(Collected data entries)

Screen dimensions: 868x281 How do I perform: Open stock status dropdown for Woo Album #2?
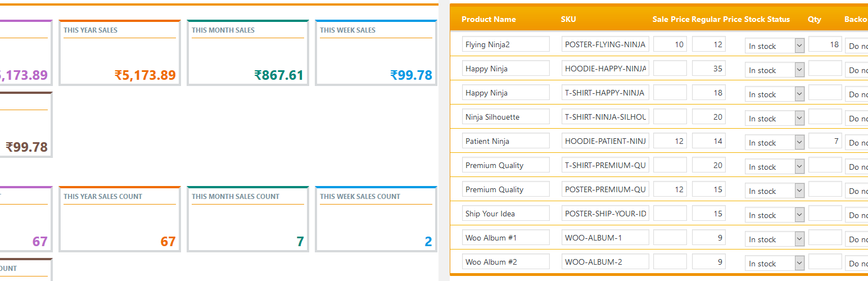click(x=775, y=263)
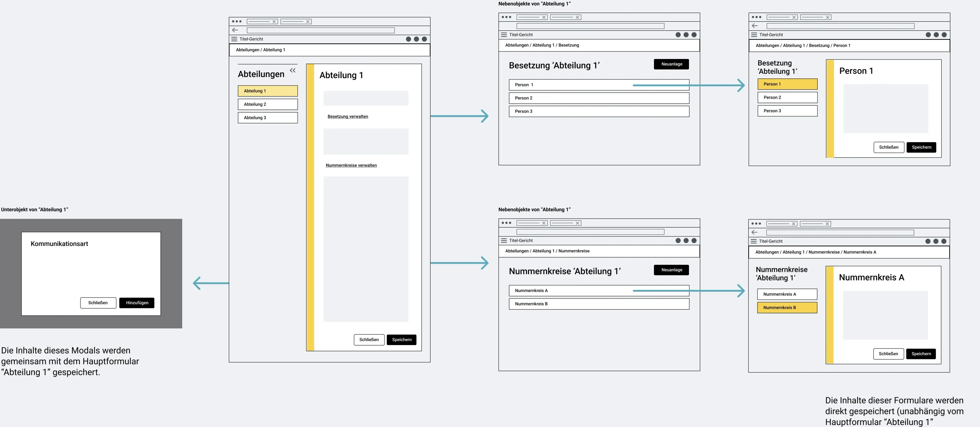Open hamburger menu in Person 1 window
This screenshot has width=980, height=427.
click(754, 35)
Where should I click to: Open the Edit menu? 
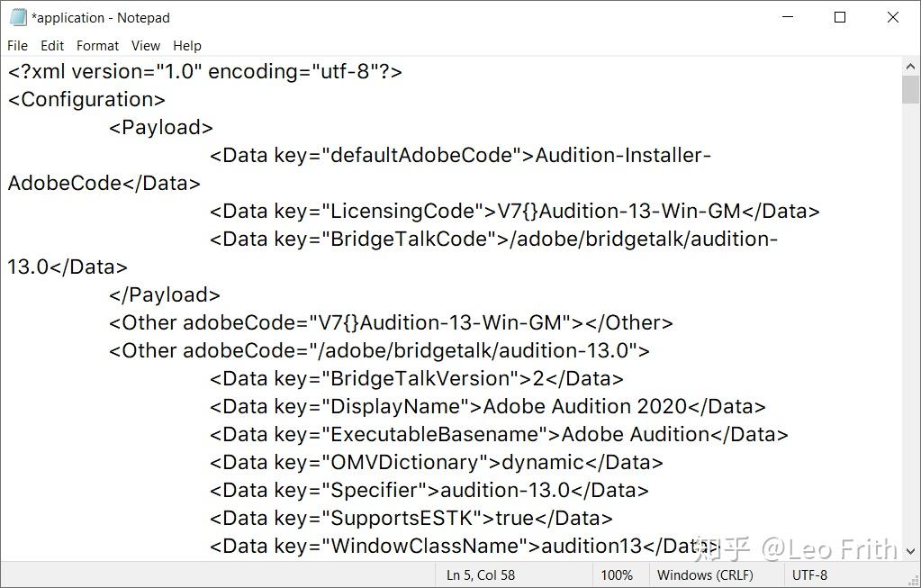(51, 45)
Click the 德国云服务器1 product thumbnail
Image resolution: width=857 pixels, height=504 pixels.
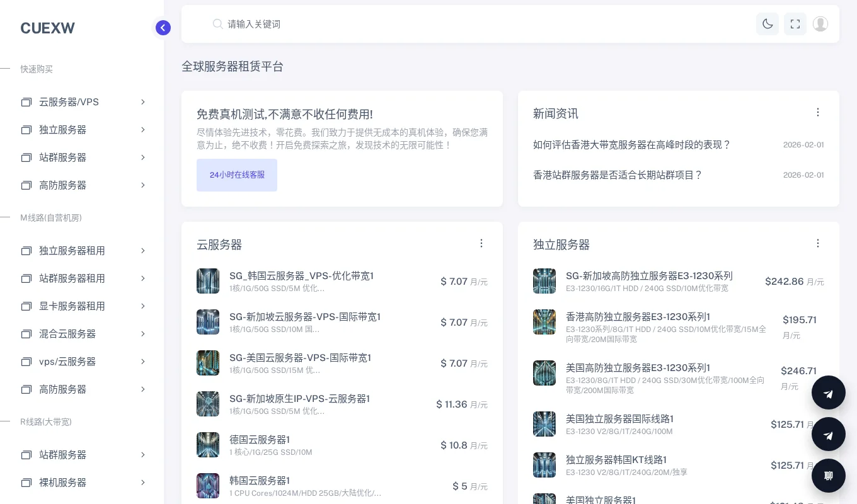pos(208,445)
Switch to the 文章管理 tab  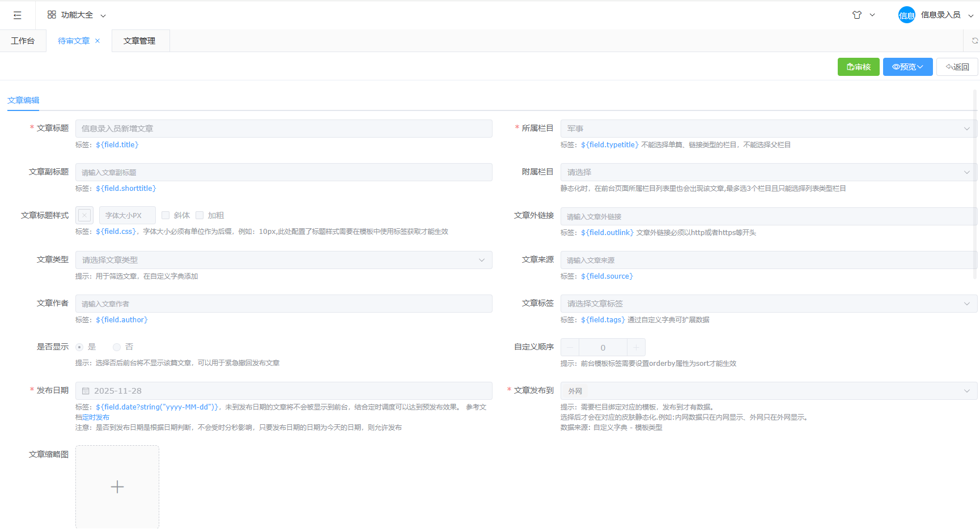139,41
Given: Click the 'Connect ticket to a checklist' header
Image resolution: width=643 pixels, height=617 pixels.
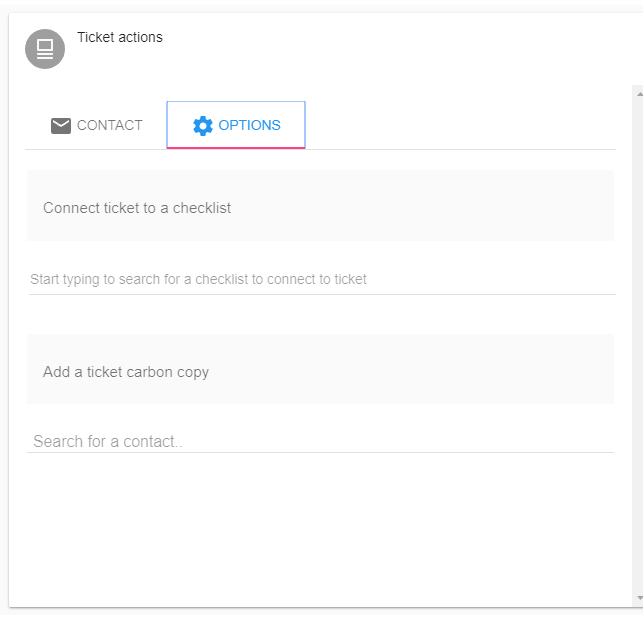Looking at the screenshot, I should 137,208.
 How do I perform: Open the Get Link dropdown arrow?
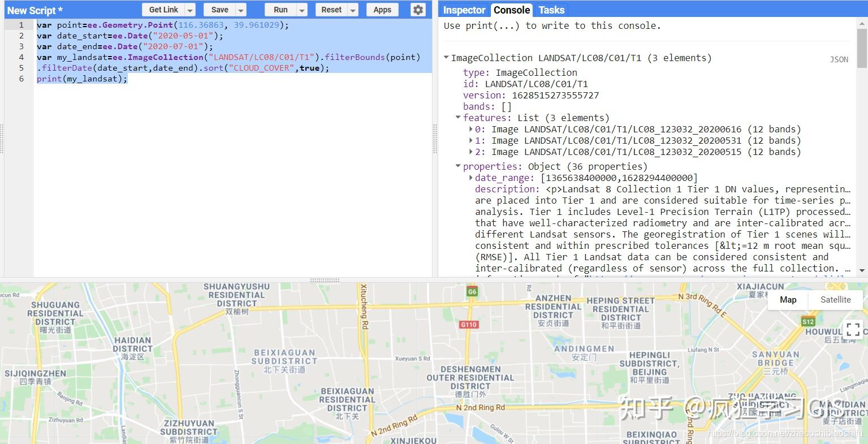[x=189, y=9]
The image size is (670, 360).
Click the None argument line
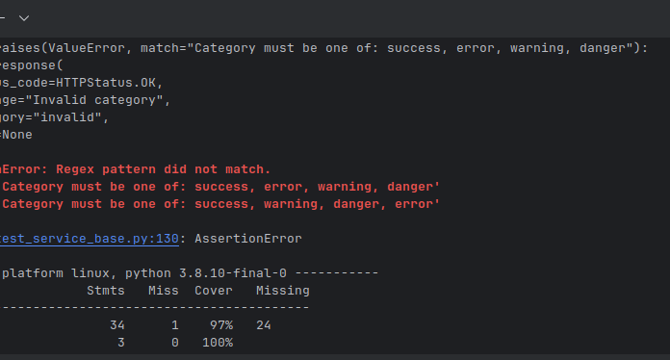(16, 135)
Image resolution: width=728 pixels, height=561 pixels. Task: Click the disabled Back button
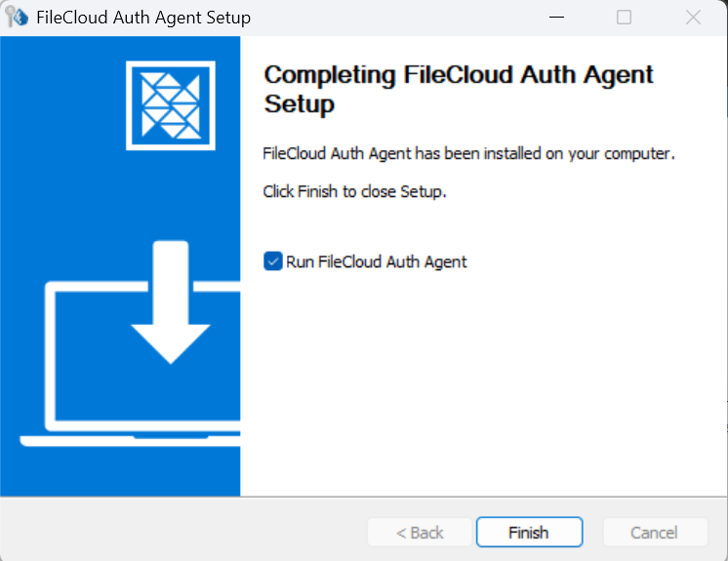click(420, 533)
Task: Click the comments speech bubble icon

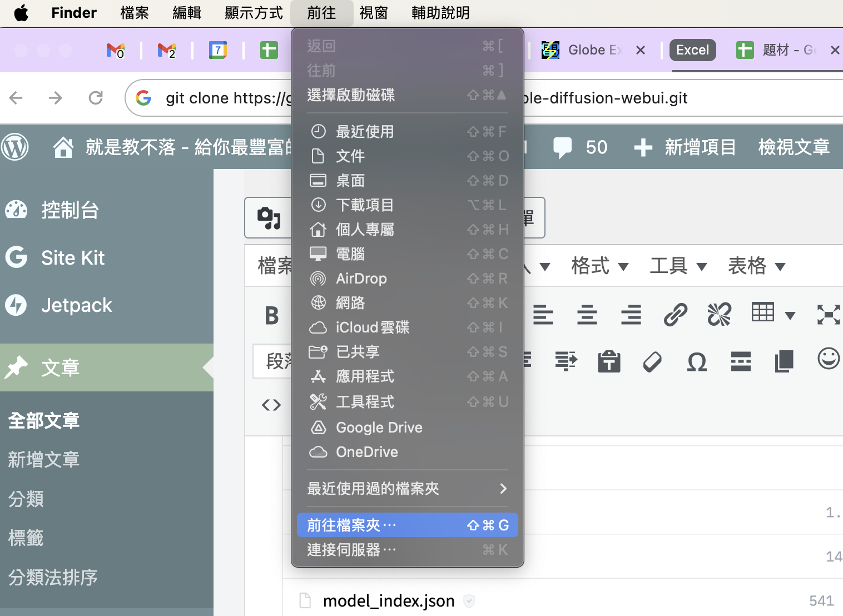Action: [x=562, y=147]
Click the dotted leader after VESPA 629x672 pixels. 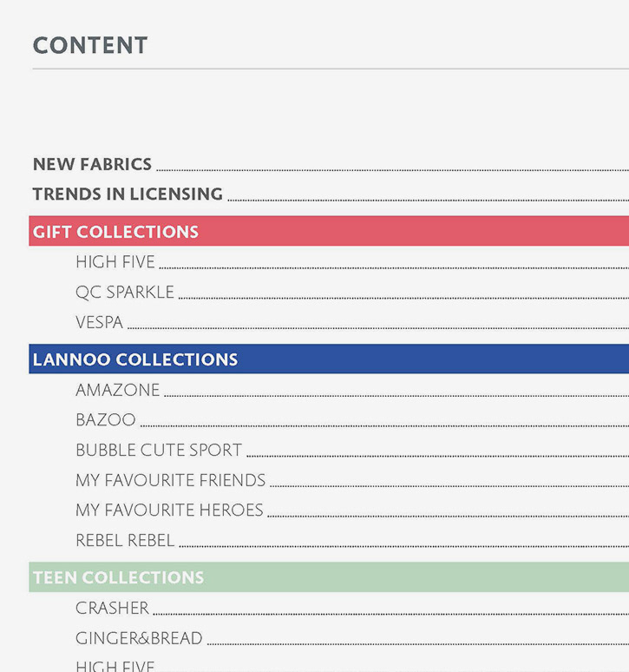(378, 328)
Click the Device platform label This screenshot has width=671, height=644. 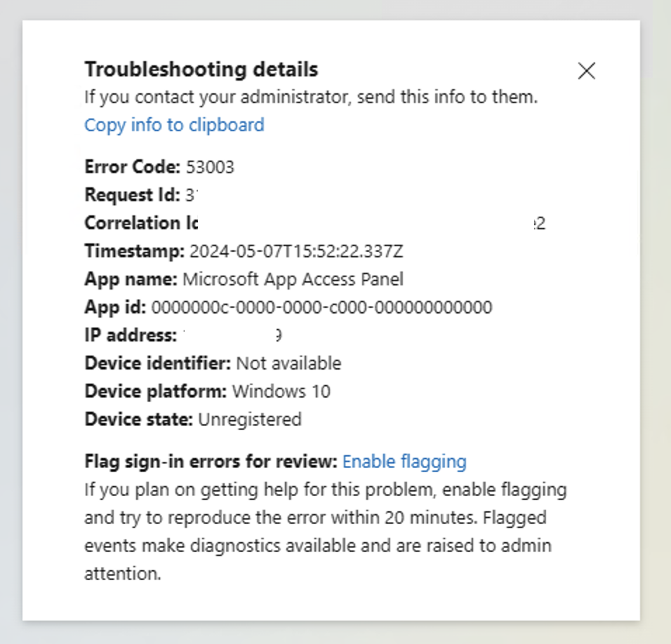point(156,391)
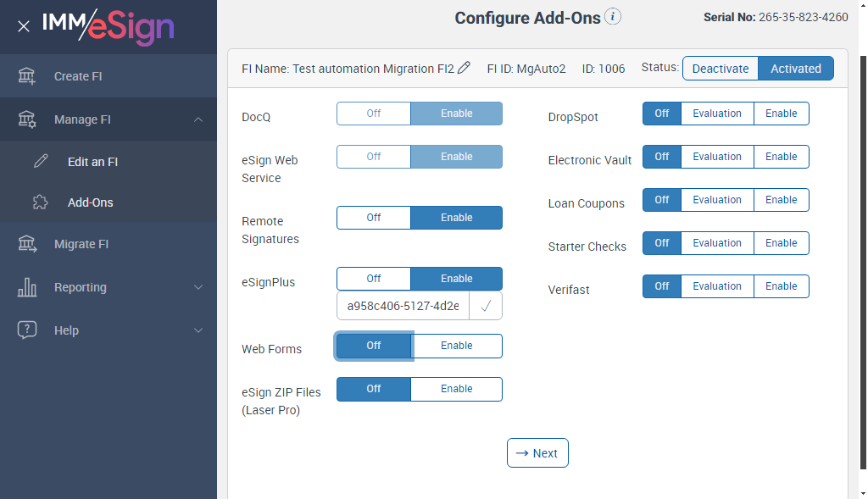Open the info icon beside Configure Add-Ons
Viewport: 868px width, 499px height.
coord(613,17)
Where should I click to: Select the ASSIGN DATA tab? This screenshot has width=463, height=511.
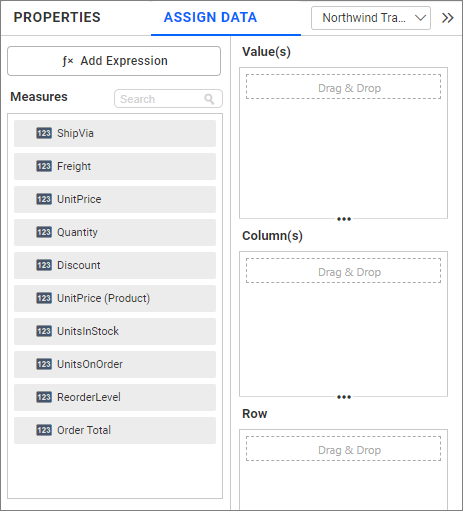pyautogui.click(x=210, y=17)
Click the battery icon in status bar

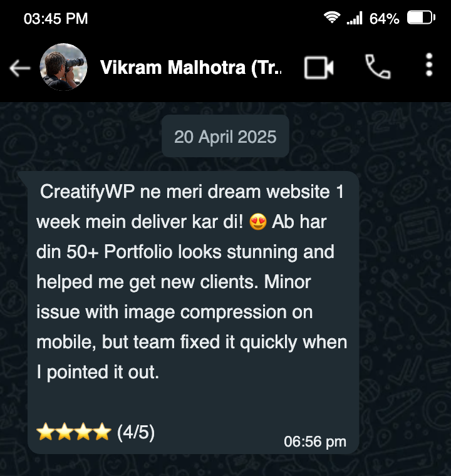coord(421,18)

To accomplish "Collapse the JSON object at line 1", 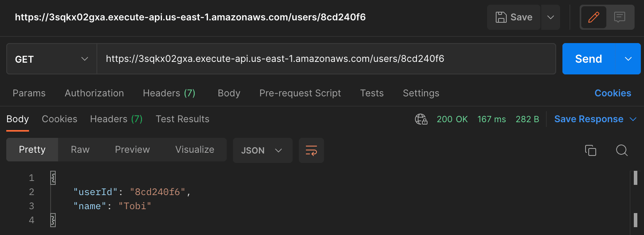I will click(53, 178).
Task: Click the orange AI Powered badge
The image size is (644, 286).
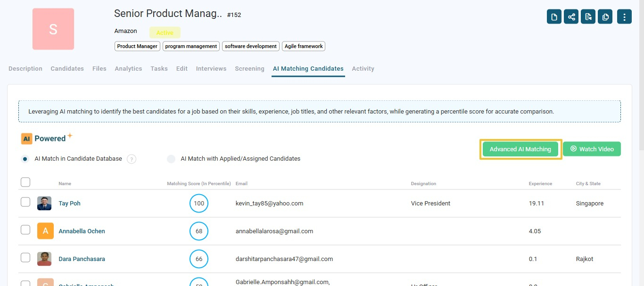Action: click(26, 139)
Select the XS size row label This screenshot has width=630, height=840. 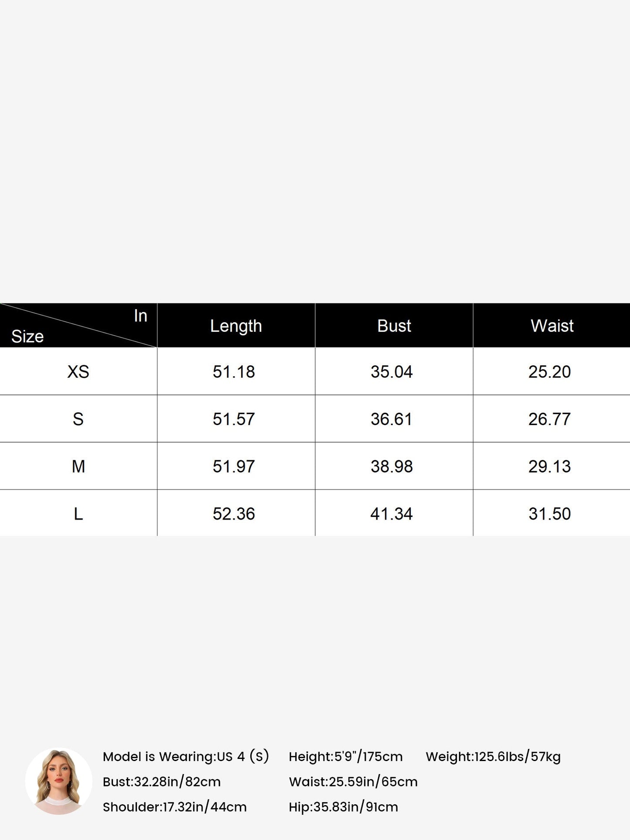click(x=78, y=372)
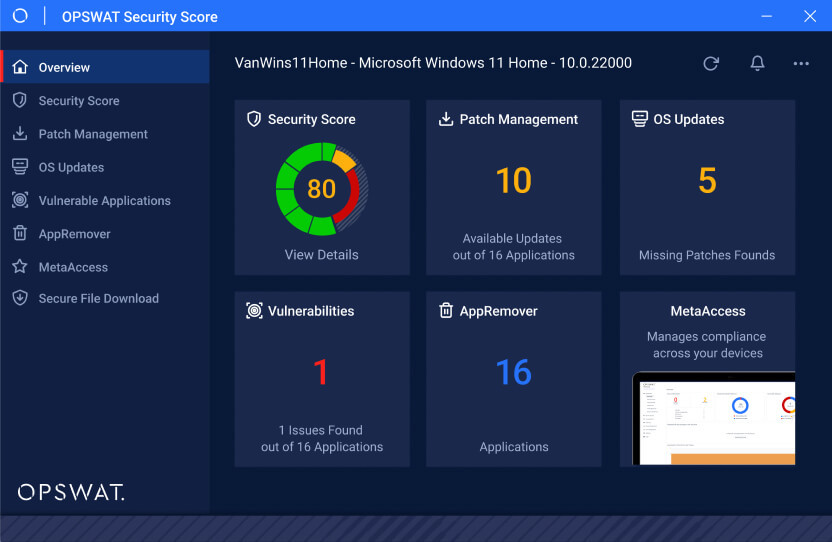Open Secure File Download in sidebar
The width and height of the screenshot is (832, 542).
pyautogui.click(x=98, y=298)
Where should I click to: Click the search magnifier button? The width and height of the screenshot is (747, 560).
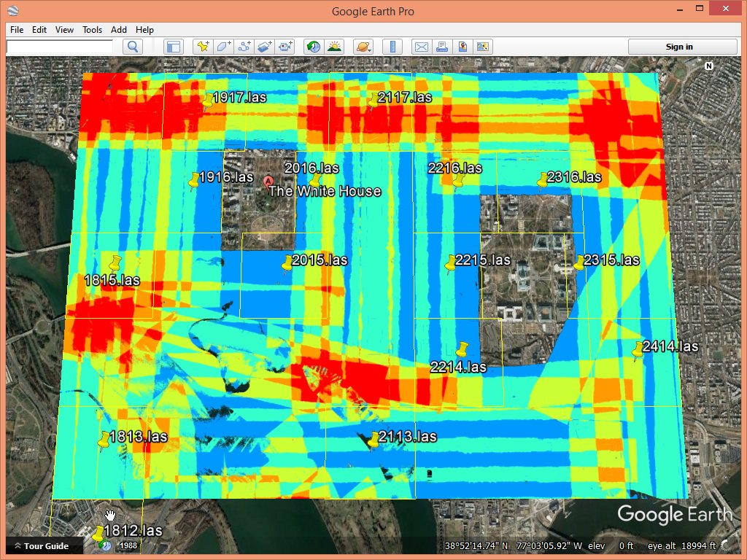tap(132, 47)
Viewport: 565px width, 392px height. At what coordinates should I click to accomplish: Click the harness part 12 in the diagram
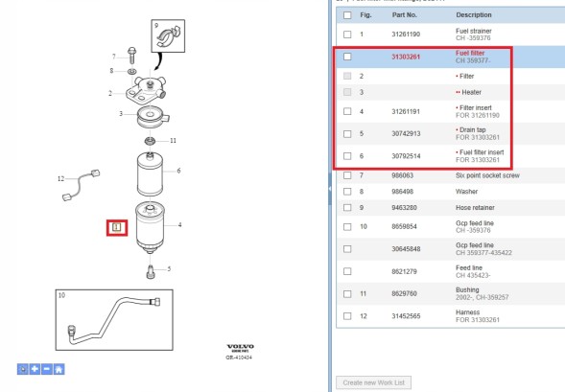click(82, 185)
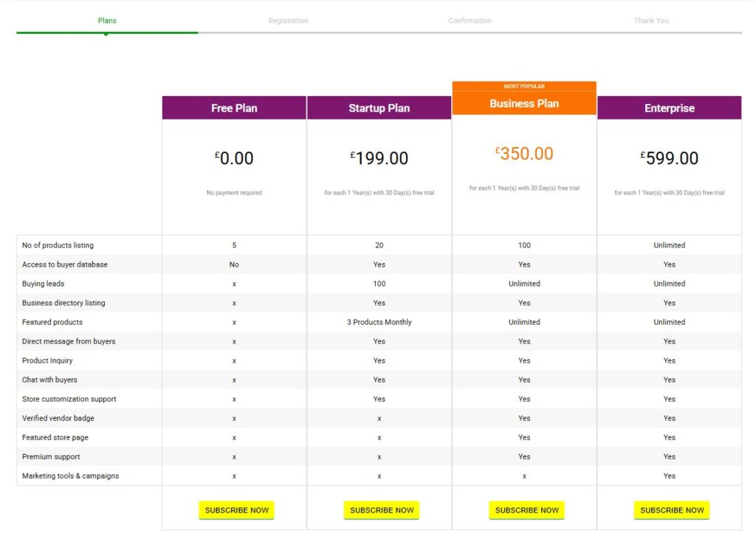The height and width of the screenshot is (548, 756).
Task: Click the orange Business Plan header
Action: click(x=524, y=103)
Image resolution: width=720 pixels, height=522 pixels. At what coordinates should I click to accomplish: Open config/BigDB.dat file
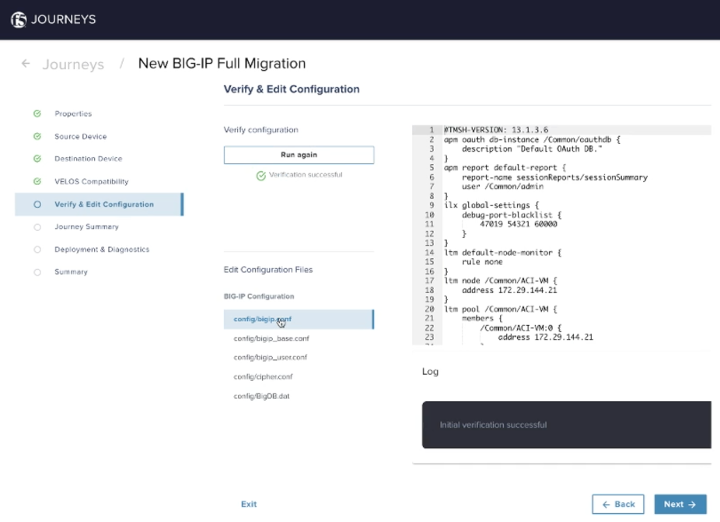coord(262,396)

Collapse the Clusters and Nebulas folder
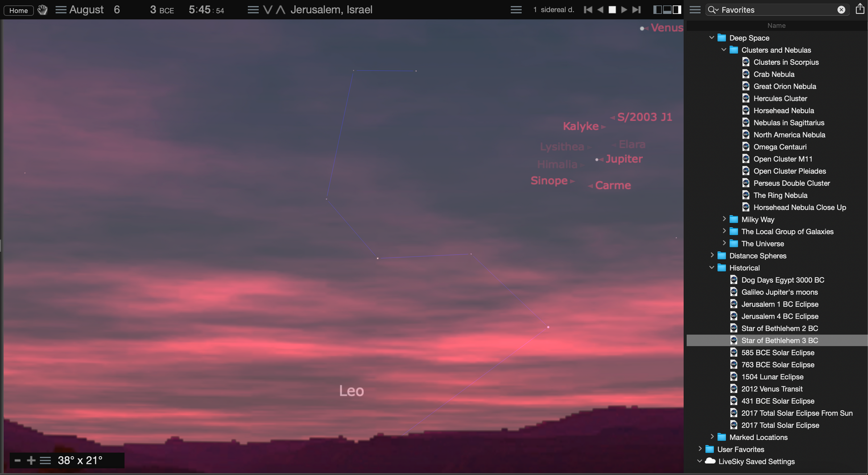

- **EXERCISE DIRECTIONS**
Nothing but an exact copy is needed, covering the lines from the line with "Viewport: 565px width, 392px" through the last line of the entries, pictures excluded.

- **RESPONSE**
Viewport: 565px width, 392px height. At what coordinates should I click to accomplish: Click the harness part 12 in the diagram
click(82, 185)
The height and width of the screenshot is (548, 756).
Task: Click the orange Business Plan header
Action: click(x=524, y=103)
Image resolution: width=720 pixels, height=522 pixels. At what coordinates should I click to accomplish: Open config/BigDB.dat file
coord(262,396)

Collapse the Clusters and Nebulas folder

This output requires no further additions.